By: Sanette Viljoen
The Wills Act no 7 of 1953 prescribes certain requirements that a will has to comply with to be valid. These requirements include the following, among others:
- The will must be in writing.
- Each page must be signed by the testator in the presence of two witnesses.
- Each page must be signed by the two witnesses.
- An executor has to be appointed.
What happens if the deceased’s will does not comply with the formality requirements, for example if only one witness signed the will?
According to the formality requirements in the said Act, two witnesses have to sign the will on each page together with the testator. If this does not take place the will as premise is invalid.
However, the Act provides for a court application for condonation of the non-compliance with any formality requirement. If the court can be convinced that the document truly reflects the testator’s last will, the court will declare the will to be valid.

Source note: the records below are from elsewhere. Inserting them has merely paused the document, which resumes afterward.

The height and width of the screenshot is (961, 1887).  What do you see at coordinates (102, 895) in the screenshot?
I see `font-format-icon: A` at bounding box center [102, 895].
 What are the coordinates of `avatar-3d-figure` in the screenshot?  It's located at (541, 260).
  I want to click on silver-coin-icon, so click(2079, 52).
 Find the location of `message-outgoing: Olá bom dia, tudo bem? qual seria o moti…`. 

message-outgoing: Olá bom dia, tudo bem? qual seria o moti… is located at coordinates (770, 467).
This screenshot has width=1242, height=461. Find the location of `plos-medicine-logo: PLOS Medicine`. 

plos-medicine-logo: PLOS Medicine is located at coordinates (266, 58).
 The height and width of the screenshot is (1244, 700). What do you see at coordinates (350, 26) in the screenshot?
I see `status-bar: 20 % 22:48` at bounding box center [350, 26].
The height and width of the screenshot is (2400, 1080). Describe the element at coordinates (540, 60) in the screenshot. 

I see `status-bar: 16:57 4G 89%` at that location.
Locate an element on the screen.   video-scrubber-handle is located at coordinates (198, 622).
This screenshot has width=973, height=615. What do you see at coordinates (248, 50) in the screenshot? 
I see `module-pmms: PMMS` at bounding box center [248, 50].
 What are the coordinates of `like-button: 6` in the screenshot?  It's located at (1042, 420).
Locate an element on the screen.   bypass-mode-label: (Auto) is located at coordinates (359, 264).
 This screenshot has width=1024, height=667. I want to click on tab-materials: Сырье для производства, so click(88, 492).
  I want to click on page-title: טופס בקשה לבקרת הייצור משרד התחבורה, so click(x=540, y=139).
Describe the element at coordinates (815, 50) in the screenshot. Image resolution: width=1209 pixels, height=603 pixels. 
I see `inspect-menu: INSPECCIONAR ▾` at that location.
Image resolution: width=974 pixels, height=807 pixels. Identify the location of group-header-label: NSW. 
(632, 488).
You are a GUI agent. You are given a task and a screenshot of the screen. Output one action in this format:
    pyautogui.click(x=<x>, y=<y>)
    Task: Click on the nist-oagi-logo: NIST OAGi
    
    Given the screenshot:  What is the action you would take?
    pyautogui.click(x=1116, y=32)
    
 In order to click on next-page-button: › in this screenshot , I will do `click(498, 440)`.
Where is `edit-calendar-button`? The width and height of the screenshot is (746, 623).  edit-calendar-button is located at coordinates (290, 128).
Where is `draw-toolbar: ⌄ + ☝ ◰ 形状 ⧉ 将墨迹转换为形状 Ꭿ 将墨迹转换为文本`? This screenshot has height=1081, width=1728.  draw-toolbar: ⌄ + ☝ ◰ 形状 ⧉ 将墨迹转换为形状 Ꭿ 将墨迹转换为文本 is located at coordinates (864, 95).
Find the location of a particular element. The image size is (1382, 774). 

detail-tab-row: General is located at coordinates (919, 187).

The court must therefore come to the conclusion that there wasn’t any question of any fraud or incongruities and in most cases there would therefore be a valid will.
Such a court application will of course be accompanied by considerable legal costs, even should the application be unopposed. If someone should oppose the application and allege that the will should be considered invalid, the costs could be very high and the applicant would have to fork out a considerable amount.
Make use of a knowledgeable person if you want to draw up a will – a person who knows the formality requirements of a will and who will see to it that they are complied with, from the drawing up of the document up to and including the signing thereof.